- [Work item] How many lines below contain the word "Given"? Answer with that number alone.

- [Extracted information]
_ _ _ _ _
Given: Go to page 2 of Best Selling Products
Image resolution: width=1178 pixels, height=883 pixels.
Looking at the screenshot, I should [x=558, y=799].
_ _ _ _ _
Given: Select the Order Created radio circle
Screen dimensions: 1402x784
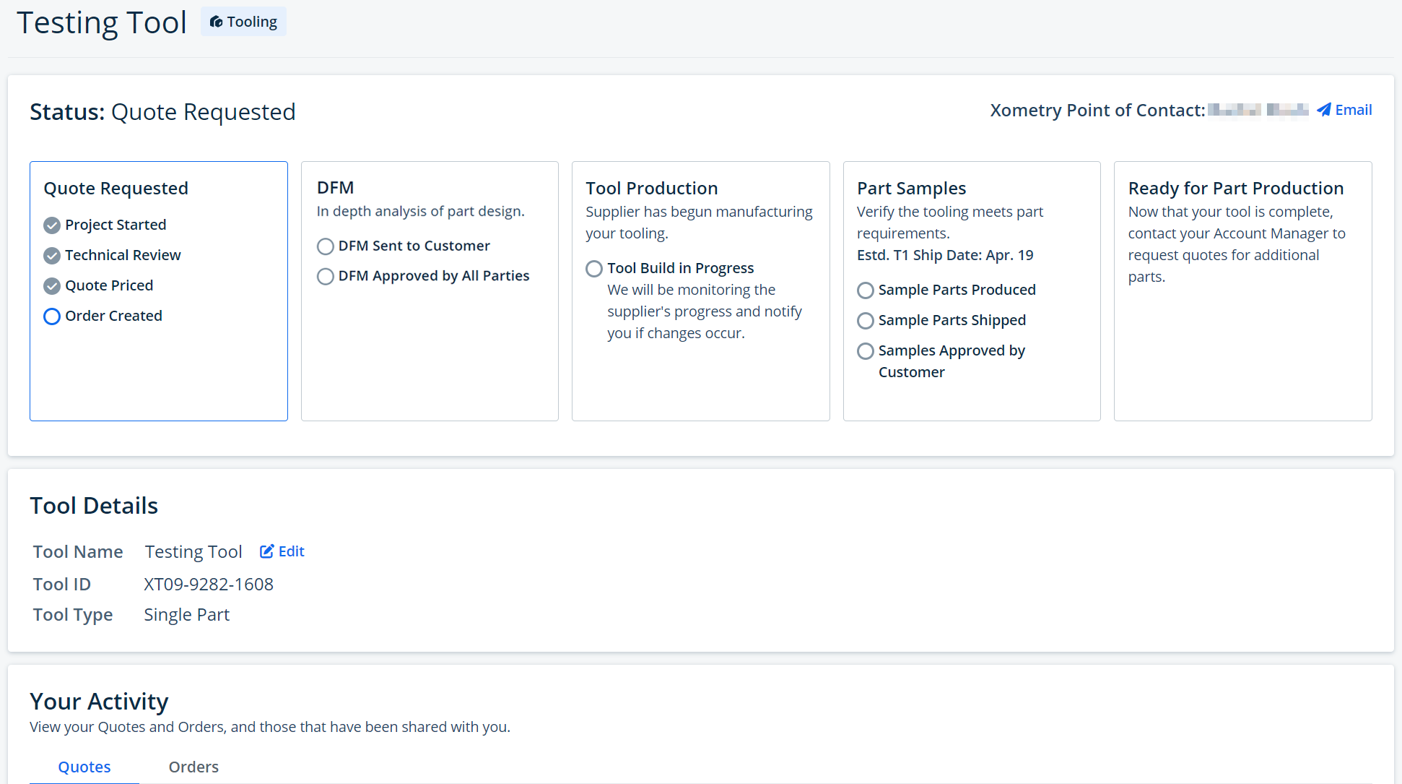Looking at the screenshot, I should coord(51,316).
_ _ _ _ _
- [Finished task] 2